Okan Geçgel

Tutuklu gazeteci Can Taşkın’ın mektubu ve Nevşehir’in vicdanına düşen sorular

14.11.2025 11:47
Haber Detay Image

Tutuklu gazeteci ve TİGAD Nevşehir İl Temsilcisi Can Taşkın, cezaevinden bir mektup gönderdi. Bu mektup CT Haber'deki köşesinde yayınlandı ve aslında hepimizi derinden düşündürmesi gereken bir tablo ortaya koydu. Çünkü o satırlarda yalnızca bir gazetecinin sitemi değil, Nevşehir'in geleceğine dair duyduğu endişe de vardı.

Can Taşkın mektubunda, belki de mesleği bırakabileceğinin sinyalini veriyor. Yıllardır kalemini yalnızca kamu adına kullanan, mesleğini "yaşam biçimi" olarak gören bir gazetecinin bu noktaya gelmiş olması hepimiz için alarm niteliğindedir. Mektubunda şöyle diyor:

"Malumunuz bayadır köşe yazısı yazmadım. Tabi bu bundan sonraki zamanda hep yazacağım anlamına da gelmiyor. Belki de son yaşananlar gazetecilik mesleğini bana bırakmam gerektiğini biraz olsun gösterdi. Çok sevdiğim ve adeta yaşamım olan bu meslekte yaptıklarım bu kent için fazla belki de eksik bile olabilir… Bir büyüğüm zamanında bana demişti ki; Nevşehir için bir şeyler yapmak doğru değil, bu kentte cebini dolduracaksın."

Ben yazının tamamını aktaracak değilim; gerisi Nevşehir'in kendi iç meselesidir. Okumak isteyenler CT Haber'e girip Can Taşkın'ın son yazısını okuyabilirler. Ancak benim asıl altını çizmek istediğim başka bir konu var.

Mektubu yayımlandıktan sonra, Can Taşkın'ın eşi bana ulaşarak çok üzücü bir bilgi verdi. İddiasına göre mektuptan hemen sonra Can'ın koğuşu değiştirildi ve o gece betonda yatırıldı. Burada yalnızca eşinin anlattıklarını aktarıyorum; "kesin böyledir" demiyorum. Fakat eğer doğruysa, bir gazeteciye bir yazısından ötürü yapılan bu muamele kabul edilemez ve durum gerçekten vahimdir.

Ne olmuştu, hepiniz hatırlıyorsunuz…

1 Eylül'de Can Taşkın gözaltına alındı. Evi onlarca polis tarafından basıldı, sanki azılı bir suçluymuş gibi ters kelepçeyle götürüldü ve ardından tutuklandı. Tutuklanma gerekçesi ise yazdığı bir yazıydı. Öyle bir yazı ki, şehirde herkesin konuştuğu, herkesin bildiği bir konuyu köşesine taşımıştı sadece.
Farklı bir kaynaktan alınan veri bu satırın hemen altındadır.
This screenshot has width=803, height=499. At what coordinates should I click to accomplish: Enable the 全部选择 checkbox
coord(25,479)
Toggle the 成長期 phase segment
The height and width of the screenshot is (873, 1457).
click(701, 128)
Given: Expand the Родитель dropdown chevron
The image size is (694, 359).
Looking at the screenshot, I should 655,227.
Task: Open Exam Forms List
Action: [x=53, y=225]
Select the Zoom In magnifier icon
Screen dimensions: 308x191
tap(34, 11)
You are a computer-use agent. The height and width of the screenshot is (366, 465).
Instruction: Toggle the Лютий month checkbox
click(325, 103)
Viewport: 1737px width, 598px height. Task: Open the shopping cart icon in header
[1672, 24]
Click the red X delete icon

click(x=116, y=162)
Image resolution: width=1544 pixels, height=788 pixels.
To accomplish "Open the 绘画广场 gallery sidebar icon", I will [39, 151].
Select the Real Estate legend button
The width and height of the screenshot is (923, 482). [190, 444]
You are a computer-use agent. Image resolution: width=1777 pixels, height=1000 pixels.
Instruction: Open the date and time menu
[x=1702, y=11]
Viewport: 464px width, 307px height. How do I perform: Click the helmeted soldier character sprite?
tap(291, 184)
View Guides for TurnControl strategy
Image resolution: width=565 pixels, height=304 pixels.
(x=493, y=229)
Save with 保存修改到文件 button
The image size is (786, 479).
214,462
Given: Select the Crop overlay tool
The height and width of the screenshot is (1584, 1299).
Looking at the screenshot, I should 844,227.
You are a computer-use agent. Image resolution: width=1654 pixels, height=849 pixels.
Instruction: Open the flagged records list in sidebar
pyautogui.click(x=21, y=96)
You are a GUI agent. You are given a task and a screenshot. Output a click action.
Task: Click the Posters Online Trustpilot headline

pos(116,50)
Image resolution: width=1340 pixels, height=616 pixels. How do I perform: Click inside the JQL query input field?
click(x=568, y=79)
Dahası, tüm itirazlara rağmen tutukluluğu devam etti. 28. gününde mahkeme tahliye kararı verdi ancak savcılığın itirazıyla yeniden tutuklama kararı çıktı.

Bu süreçte akıl almaz gelişmeler yaşandı: İş yeri sahibi ifadeye çağrıldı, personel sorgulandı, farklı sorularla adeta bir baskı iklimi oluşturuldu. Bir gazetecinin yazdığı bir yazı yüzünden hem kendisinin hem çevresinin bu kadar sıkıştırılması, bu kadar sindirilmek istenmesi kamu vicdanında derin bir yara açmıştır.

Ben bu sürecin makul bir açıklaması olduğunu düşünmüyorum. Bir gazetecinin tutukluluğunun bu kadar ısrarla sürdürülebilmesini de aklım almıyor. Bu nedenle meseleyi kamuoyunun vicdanına bırakıyorum.

Can mektubunda "Belki gazeteciliği bırakabilirim" diyor. Bu cümle aslında her şeyi özetliyor.

Bir gazeteciyi, yalnızca mesleğini yaptığı için, kalemiyle konuştuğu için, doğru bildiğini yazdığı için bu kadar baskıya maruz bırakmak; hangi demokratik değere, hangi hukuk anlayışına, hangi vicdana sığar?

Gazetecilik bir suç değildir. Olmamalıdır.

Ve bir kentin geleceği, özgür kalemlerin susturulmasına değil; onların yazdıklarından ders çıkarılmasına bağlıdır.

Ben bu yazıyı, Can Taşkın'ın kaleminin susmaya zorlandığı bir dönemin not düşmesi olarak görüyorum. Umarım bu ses, Nevşehir'in vicdanında yankı bulur.